Ulli Lust hat die Geschichte um die beiden so verschiedenen Figuren sehr präzise wiedergegeben und hält sich teilweise sehr genau an den Wortlaut der Romanvorlage. Dabei sticht vor allem das abwechslungsreiche Farbenspiel des Comics ins Auge, das sowohl der optischen Abgrenzung unterschiedlicher Erzählsituationen dient als auch dem Transport der jeweils charakteristischen Stimmung einer Szene. So ist es im Führerbunker meist grau, die zugehörigen Bilder bisweilen unwirklich und steril. Ein Zustand, der aber nie lange anhält, denn die Überblendung der Figurenperspektiven ist stets fließend und geschickt arrangiert. Besonders eindrucksvoll gelingt diese Art der parallelen Darstellung während der berühmten Sportpalastrede Goebbels‘. Ulli Lust illustriert diese vor allem in ihrer Akustik sehr eindringlich und lässt Karnaus Experimente an KZ-Häftlingen gleichzeitig stattfinden. So vermischt sich im Kopf des Lesers das Geschrei der Opfer mit dem Gebrüll der Täter.

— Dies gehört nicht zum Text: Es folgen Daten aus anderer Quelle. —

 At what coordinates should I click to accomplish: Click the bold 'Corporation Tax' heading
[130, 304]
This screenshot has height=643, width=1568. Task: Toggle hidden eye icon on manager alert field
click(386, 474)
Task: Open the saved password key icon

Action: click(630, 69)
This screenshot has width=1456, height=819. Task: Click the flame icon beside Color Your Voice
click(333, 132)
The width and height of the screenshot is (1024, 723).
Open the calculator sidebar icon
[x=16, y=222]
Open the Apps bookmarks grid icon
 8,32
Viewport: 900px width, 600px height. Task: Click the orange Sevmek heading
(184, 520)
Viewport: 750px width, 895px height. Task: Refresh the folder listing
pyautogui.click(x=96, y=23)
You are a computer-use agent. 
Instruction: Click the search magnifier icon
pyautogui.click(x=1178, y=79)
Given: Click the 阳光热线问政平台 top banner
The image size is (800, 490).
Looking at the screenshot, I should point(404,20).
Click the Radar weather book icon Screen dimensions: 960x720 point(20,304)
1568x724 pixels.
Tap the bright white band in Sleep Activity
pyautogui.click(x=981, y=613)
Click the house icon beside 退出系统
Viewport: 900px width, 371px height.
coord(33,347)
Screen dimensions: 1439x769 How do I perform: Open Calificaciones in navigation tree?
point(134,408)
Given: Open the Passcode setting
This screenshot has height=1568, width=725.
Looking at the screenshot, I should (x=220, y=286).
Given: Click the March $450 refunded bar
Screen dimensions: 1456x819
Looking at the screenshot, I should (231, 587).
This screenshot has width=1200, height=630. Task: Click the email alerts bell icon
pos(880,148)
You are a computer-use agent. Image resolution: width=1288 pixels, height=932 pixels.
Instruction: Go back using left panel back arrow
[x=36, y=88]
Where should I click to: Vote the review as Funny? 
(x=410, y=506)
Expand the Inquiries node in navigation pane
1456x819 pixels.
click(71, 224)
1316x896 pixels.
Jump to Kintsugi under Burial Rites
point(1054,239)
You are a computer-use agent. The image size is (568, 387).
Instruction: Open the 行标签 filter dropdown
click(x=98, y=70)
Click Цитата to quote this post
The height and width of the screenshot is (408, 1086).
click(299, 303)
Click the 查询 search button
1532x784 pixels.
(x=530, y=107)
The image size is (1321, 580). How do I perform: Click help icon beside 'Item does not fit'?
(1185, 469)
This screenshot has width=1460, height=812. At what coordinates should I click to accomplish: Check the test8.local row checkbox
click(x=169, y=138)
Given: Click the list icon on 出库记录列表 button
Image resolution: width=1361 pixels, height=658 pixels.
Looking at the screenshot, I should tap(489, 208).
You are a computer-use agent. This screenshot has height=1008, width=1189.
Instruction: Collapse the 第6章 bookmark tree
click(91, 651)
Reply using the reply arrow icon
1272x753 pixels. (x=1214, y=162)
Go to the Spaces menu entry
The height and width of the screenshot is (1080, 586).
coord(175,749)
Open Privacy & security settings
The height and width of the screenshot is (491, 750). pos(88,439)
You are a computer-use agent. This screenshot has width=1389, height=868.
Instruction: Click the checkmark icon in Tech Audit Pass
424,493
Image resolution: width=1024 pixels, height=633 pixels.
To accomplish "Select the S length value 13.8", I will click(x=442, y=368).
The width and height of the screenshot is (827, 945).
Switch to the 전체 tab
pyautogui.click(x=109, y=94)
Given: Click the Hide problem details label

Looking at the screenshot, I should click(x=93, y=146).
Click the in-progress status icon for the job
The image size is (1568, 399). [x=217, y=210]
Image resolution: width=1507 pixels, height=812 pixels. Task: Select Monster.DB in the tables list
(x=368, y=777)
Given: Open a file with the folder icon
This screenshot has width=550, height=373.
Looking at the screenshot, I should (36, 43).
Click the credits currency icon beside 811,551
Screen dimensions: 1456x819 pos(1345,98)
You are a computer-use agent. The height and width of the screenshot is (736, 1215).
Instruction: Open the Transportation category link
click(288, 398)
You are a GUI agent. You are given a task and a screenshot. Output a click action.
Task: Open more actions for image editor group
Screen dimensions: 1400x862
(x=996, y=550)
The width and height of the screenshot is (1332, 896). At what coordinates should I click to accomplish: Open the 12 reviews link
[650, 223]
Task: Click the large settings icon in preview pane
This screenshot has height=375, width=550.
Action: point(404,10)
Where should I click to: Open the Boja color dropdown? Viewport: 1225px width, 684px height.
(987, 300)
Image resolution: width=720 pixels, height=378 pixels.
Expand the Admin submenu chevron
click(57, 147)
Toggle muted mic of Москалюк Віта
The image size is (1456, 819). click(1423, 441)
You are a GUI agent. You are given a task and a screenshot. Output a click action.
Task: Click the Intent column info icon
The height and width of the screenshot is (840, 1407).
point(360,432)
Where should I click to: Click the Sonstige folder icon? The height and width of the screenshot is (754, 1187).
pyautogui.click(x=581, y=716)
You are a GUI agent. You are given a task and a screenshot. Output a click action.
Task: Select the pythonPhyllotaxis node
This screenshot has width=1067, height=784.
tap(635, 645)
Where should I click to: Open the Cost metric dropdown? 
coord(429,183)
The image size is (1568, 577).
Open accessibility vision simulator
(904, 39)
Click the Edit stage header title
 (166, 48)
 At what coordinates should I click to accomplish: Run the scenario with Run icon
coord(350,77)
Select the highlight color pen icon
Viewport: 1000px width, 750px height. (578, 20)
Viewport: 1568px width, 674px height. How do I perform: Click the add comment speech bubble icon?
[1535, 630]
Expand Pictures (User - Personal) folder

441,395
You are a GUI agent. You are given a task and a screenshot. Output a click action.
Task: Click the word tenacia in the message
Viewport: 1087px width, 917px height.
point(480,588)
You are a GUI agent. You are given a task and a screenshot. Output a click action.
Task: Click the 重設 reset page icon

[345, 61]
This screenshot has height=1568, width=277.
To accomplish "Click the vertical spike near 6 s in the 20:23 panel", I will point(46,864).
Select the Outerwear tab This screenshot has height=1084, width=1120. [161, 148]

Wie aber gelingt es die akustische Vielfalt des Romans, die unzähligen Klänge und Geräusche, denen Karnau auf der Spur ist, im Comic erfahrbar zu machen? Zunächst bedient sich Ulli Lust hier klassischer Mittel des Comics, indem sie Lautworte wie „BUMM“, „KLACK“ oder „PENG“ einsetzt. Dieses Spektrum wird jedoch um ein Vielfaches erweitert, indem die Zeichnerin in fast jedem Bild eigene Buchstabenkombinationen einbaut, die dem aufmerksamen Leser eine echte Klangfüllebieten. Das Surren der Lüftungsanlage („SSSWWWSSSSWWW“), das Flackern der Lampen („BZZZT BZZZT“), das dumpfe Scharren der Schuhe und Stiefel auf Beton („RAT RAT RAT“), beinahe jeder Laut kommt in dieser Graphic Novel zu seinem Recht.
Besonders beeindruckend ist neben der akustischen Ebene des Comics vor allem die Darstellung der kindlichen Perspektive von Helga Goebbels, die die Lügen der Erwachsenen durchschaut und somit eine Sonderstellung zwischen den naiven Geschwistern und den distanzierten Eltern einnimmt. Einmal mehr ist es der Klang der Stimme, der die Lügen der Eltern enttarnt. „Das ist ein ganz besonderer Hauch“, sagt Helga. Dass dieser Hauch die Luft im Führerbunker bestimmt, ist eindeutig. Während es den Generälen immer schwerer fällt gegenüber den Kindern Optimismus zu verbreiten, sehen diese bereits aus wie lebende Tote. Der Hauch der Lüge vom Endsieg wird zum Hauch des Todes, der die Welt der Goebbels-Kinder immer weiter einengt und schließlich auslöst.
Im Vergleich zu Beyers Roman scheint Ulli Lust hier den Fokus etwas verändert zu haben, denn vor allem zum Ende hin liegt das Zentrum der Erzählung klar auf dem Schicksal Helgas und ihrer Geschwister. Dennoch verkommt Karnau nicht zur Randfigur, wird für die 12-jährige sogar zu einem letzten Hoffnungsträger, als er ihr mitten im Krieg eine Tafel Schokolade besorgt. Diese Fokusverschiebung kann der Graphic Novel Flughunde allerding nicht schaden, sie intensiviert vielmehr den Eindruck, den diese rundum kongeniale Adaption beim Leser hinterlässt.